Metadata-Version: 2.1
Name: lagent
Version: 0.1.0
Summary: A lightweight framework for building LLM-based agents
Home-page: https://github.com/InternLM/lagent
License: Apache 2.0
Keywords: artificial general intelligence,agent,agi,llm
Platform: UNKNOWN
Description-Content-Type: text/markdown
License-File: LICENSE
Requires-Dist: distro
Requires-Dist: func-timeout
Requires-Dist: jsonschema
Requires-Dist: requests
Requires-Dist: tiktoken
Provides-Extra: all
Requires-Dist: torch ; extra == 'all'
Requires-Dist: transformers ; extra == 'all'
Requires-Dist: distro ; extra == 'all'
Requires-Dist: func-timeout ; extra == 'all'
Requires-Dist: jsonschema ; extra == 'all'
Requires-Dist: requests ; extra == 'all'
Requires-Dist: tiktoken ; extra == 'all'
Provides-Extra: optional
Requires-Dist: torch ; extra == 'optional'
Requires-Dist: transformers ; extra == 'optional'

# Lagent: Large Language Model as Agent

English | [简体中文](README_zh-CN.md)

## Introduction

Lagent is an open source LLM agent framework, which enables people to efficiently turn a large language model to agent. It also provides some typical tools to enlighten the ablility of LLM. The overview of our framework is shown below:

![image](https://github.com/InternLM/lagent/assets/24351120/e104171e-4baf-43b3-8e6d-90cff1b298b6)

### Major Features

- **Support multiple agent frameworks out of box.** We implement ReAct, AutoGPT and ReWOO, which enables the agents to drive LLMs for multiple trails of reasoning and tool utilization.

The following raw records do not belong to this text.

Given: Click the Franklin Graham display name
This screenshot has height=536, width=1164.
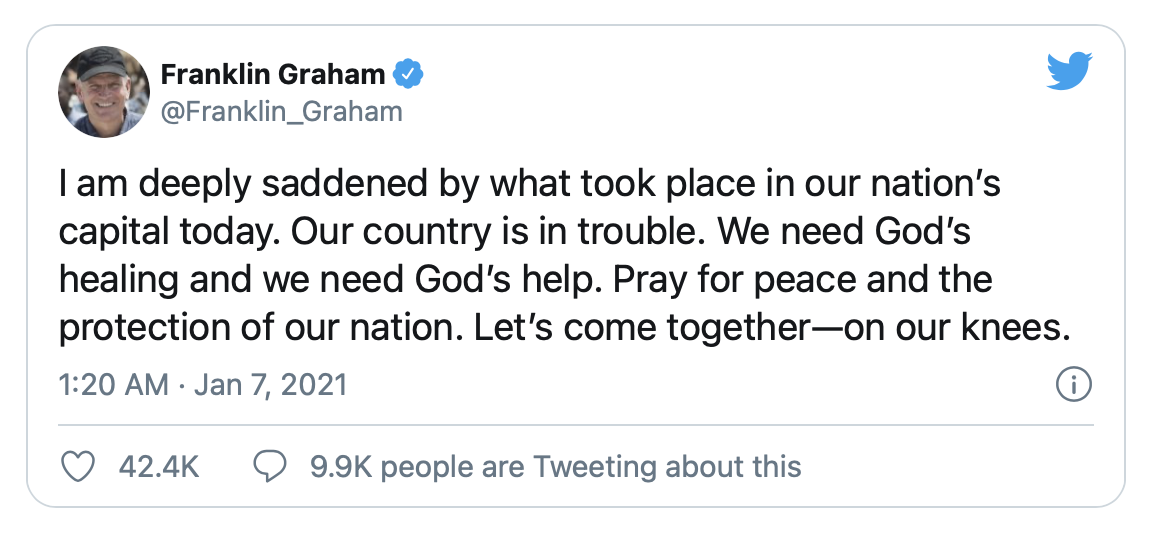Looking at the screenshot, I should point(273,74).
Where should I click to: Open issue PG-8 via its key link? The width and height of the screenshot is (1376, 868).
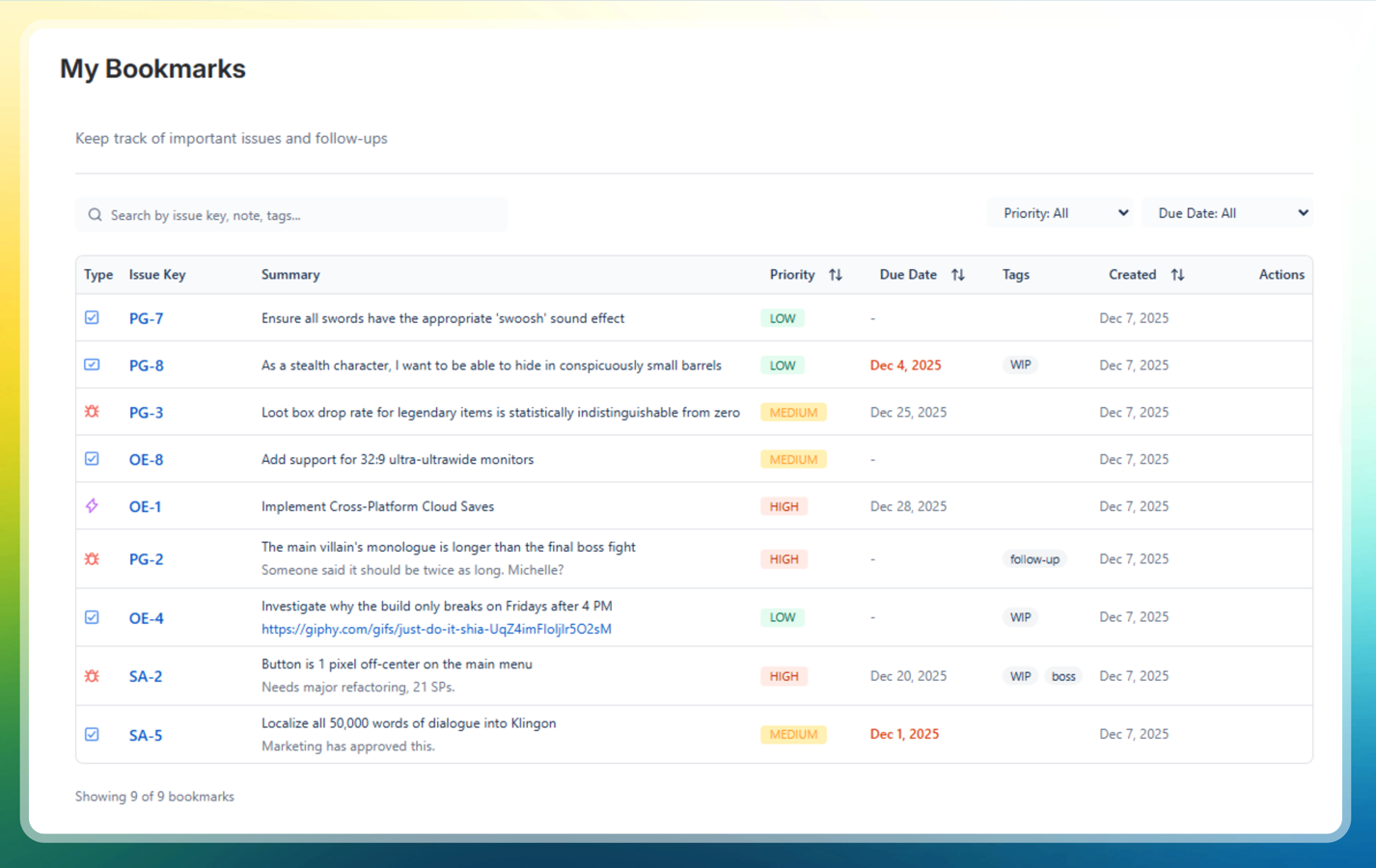point(146,366)
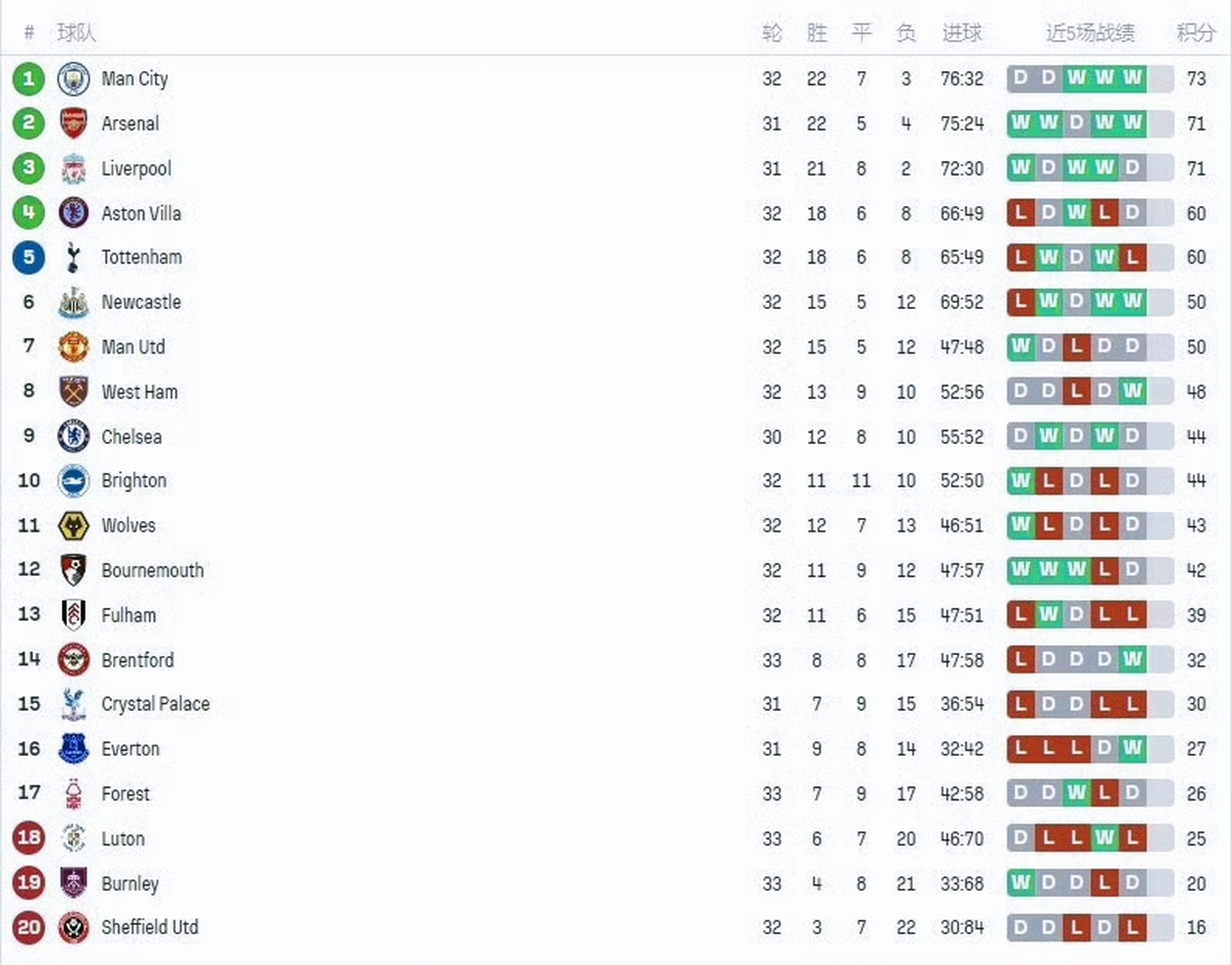Sort by the 进球 goals column header

[962, 32]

- **Extremely simple and easy to extend.** The framework is quite simple with clear project structure. With only 20 lines of code, you are able to construct your own agent. It also supports three typical tools: Python interpreter, API call, and google search.

- **Support various large language models.** We support different LLMs, including API-based (GPT3.5/4) and HuggingFace-based (LLaMa2, InternLM) models.

## Getting Started

Please see [Overview](docs/en/get_started/overview.md) for the general introduction of Lagent. Meanwhile, we provide extremely simple code for quick start. You may refer to [examples](examples/) for more details.

### Installation

```
git clone https://github.com/InternLM/lagent.git
cd lagent
pip install -e .
```

### Run a ReWOO agent with GPT3.5

```python
from lagent.agents import ReWOO
from lagent.actions import ActionExecutor, GoogleSearch, LLMQA
from lagent.llms import GPTAPI

llm = GPTAPI(model_type='gpt-3.5-turbo', key=['OPENAI_API_KEY'])
search_tool = GoogleSearch(api_key='SERPER_API_KEY')
llmqa_tool = LLMQA(llm)

chatbot = ReWOO(
    llm=llm,
    action_executor=ActionExecutor(
        actions=[search_tool, llmqa_tool]),
)

response = chatbot.chat('What profession does Nicholas Ray and Elia Kazan have in common')
print(response.response)
>>> Film director.
```

### Run a ReAct agent with InternLM

NOTE: If you want to run a HuggingFace model, please run `pip install -e .[all]` first.

```python
from lagent.agents import ReAct
from lagent.actions import ActionExecutor, GoogleSearch, PythonInterpreter
from lagent.llms import HFTransformer

llm = HFTransformer('internlm/internlm-7b-chat-v1.1')
search_tool = GoogleSearch()
python_interpreter = PythonInterpreter()

chatbot = ReAct(
    llm=llm,
    action_executor=ActionExecutor(
        actions=[search_tool, python_interpreter]),
)

response = chatbot.chat('若$z=-1+\sqrt{3}i$,则$\frac{z}{{z\overline{z}-1}}=\left(\ \ \right)$ (A) $-1+\sqrt{3}i$ (B) $-1-\sqrt{3}i$ (C) $-\frac{1}{3}+\frac{{\sqrt{3}}}{3}i$ (D) $-\frac{1}{3}-\frac{{\sqrt{3}}}{3}i$')
print(response.response)
>>> 根据已有的信息，可以求得$z=-1+\\sqrt{3}i$，然后代入计算，得到结果为$-\\frac{1}{3}+\\frac{{\\sqrt{3}}}{3}i$。因此，答案是（C）。
```

## License

This project is released under the [Apache 2.0 license](LICENSE).